*** Input data ***

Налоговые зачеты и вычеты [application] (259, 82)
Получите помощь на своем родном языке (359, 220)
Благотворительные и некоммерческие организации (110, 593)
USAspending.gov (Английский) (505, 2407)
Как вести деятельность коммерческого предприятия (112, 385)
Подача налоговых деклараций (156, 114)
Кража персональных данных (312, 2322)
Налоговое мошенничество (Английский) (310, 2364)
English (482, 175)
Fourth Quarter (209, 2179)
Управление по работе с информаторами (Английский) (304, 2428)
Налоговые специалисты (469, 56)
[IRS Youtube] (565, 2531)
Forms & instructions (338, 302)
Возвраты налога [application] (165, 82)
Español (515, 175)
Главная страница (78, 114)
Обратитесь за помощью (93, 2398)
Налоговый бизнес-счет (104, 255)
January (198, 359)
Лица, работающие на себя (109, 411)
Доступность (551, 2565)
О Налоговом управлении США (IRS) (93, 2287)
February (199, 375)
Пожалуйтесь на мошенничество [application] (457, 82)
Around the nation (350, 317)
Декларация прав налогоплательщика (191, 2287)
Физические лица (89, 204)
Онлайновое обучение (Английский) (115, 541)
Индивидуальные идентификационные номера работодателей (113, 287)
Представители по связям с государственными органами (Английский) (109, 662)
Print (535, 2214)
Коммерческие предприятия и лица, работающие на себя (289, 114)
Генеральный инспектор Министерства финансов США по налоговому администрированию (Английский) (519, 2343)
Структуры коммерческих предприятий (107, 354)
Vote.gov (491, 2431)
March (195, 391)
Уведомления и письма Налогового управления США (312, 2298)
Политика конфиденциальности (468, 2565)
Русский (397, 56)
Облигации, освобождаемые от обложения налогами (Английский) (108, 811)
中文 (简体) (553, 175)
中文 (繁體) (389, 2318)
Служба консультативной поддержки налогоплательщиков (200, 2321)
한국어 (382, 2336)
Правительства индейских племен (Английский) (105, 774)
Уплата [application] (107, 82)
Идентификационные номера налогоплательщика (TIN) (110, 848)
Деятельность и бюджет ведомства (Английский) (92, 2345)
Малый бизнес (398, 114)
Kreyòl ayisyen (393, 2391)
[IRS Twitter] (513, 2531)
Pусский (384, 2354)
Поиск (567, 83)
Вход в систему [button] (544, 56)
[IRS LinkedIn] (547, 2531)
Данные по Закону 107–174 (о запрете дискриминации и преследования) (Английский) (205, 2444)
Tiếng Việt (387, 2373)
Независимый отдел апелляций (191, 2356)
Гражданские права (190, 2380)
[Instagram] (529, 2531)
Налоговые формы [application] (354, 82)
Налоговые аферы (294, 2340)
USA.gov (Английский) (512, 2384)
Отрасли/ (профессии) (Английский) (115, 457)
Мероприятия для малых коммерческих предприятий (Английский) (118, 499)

*** End of Input data ***

Directions —
The answer must consist of every line above that contains the word "коммерческих".

Response for this exercise —
Структуры коммерческих предприятий (107, 354)
Мероприятия для малых коммерческих предприятий (Английский) (118, 499)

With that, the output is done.